The moment of epiphany
In order to deepen my yoga practice, I frequent yoga studios to learn from the pros. Get my postures corrected, adopt new ones to include in my sessions. My 60th yoga session in a row was a guided one. And turned out to be one of my worst. Not because of the instructor. It was self-inflicted terribleness.
I was weak, not able to follow the flow nor hold the poses, and not sure whether it was because I was refusing to use a chair or bed, because I cut out carbs from my diet or because I overate, stressing myself of not moving fast enough. In a sense, I was becoming less aware of who I am. I managed to press pause. I had to detach myself from the experiences of the past two months, rewind and reflect. Although I wasn’t meant to sit, I did. And although I was meant to eat no carbs, I bought a menu at Burger King and ate it shamelessly. It was terrible by the way.
The following four aspects are lessons from two months of exploration.
Consuming vs. living experiences
For a month, I ate no meat. But was no vegetarian. For a month, I ate no animal products. But was no vegan. I was at the brink to follow the paleolithic diet when the bat of reality hit me.
I was following a script to create artificial authenticity. To claim that I had resisted pleasures. I had started to explore certain diets and ways to eat to rediscover what food means for me and see how my body reacts if I cut out certain foods. I never listened. I merely consumed.

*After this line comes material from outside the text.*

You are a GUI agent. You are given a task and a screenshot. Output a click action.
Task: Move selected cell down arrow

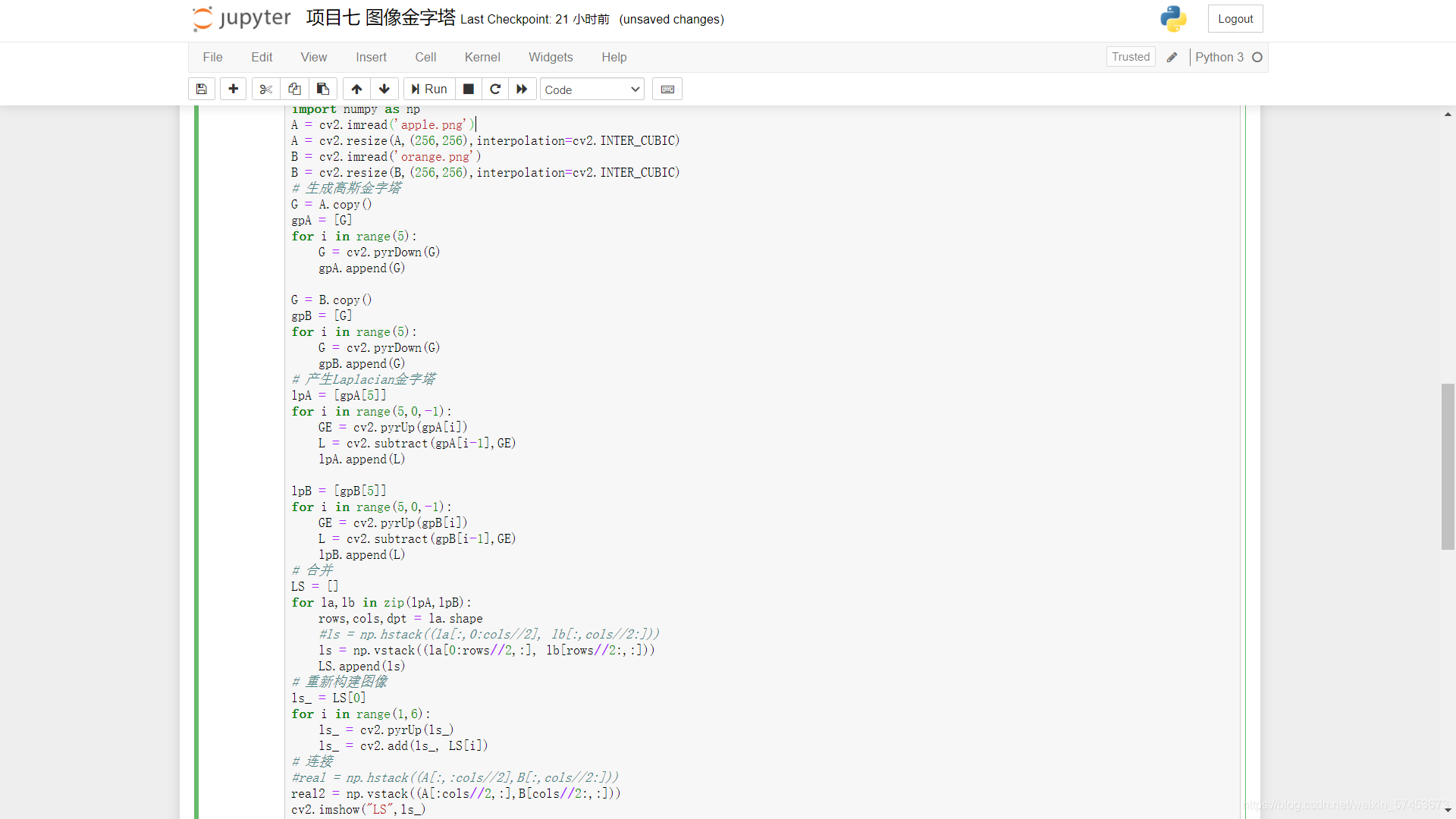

Wrong on so many levels, being on a certain diet is more than eating food according to a script. I was neglecting the whole philosophy behind it. Besides, I would never become a vegan, extract all carbs or abandon meat unless it suited my body and was aligning with my beliefs. For this, I had to learn to listen first.
Exploring our boundaries vs. pushing beyond
I sleep on the floor and refuse to sit to prove to myself and others that I am not afraid to question deeply embedded assumptions. Although the experience teaches me valuable lessons which I will come to share, I could have done it smartly and ease into the process. I chose the dumb way.
Not able to sit cross-legged, I forced my body into the position. I went cold turkey. Pushing through pain, ignoring glaring signs of distress, possibly damaging my knees. I rushed into an experience without research or plan and neglected the most valuable resource of all; my health. This I will never again do.
Hard Work vs. Real Work
Hard work doesn’t matter. It’s the results that earn the stars and rewards. There is no point in waking up early and mingling around our workstation the whole day, not producing anything. I was spending days doing, but neither working nor living.
And I was stressing myself out about it. Believing that I can do more to be more, I left one race to join the next. It’s a lesson we have to relearn over and over again.
Life is not a sprint. It’s a marathon. If we wear ourselves out on the first stint, we drop dead before the finish line. In life, there is no hurry. But there is no pause either. Move slowly and consistently and learn to enjoy the process. That’s how working and living is done.
Winning vs. Failing
I could have called it a day. Seen where I went wrong and given up, discouraged by my mistakes. Submitting to the idea that the whole project is just a stupid brainpuke.
But that’s not how winning is done. The only time we fail is when we stop to move. I paused to reflect, gained clarity, readjusted my course and continue to proceed. I slept in my bed for three nights and went back to the floor. Continue to squat when on the loo.
I had commited myself to the experiences. Though I see the stupidity on many levels, I will not run away. I choose myself to succeed on my own terms. Watch me do so or fail miserably. Only the future will tell.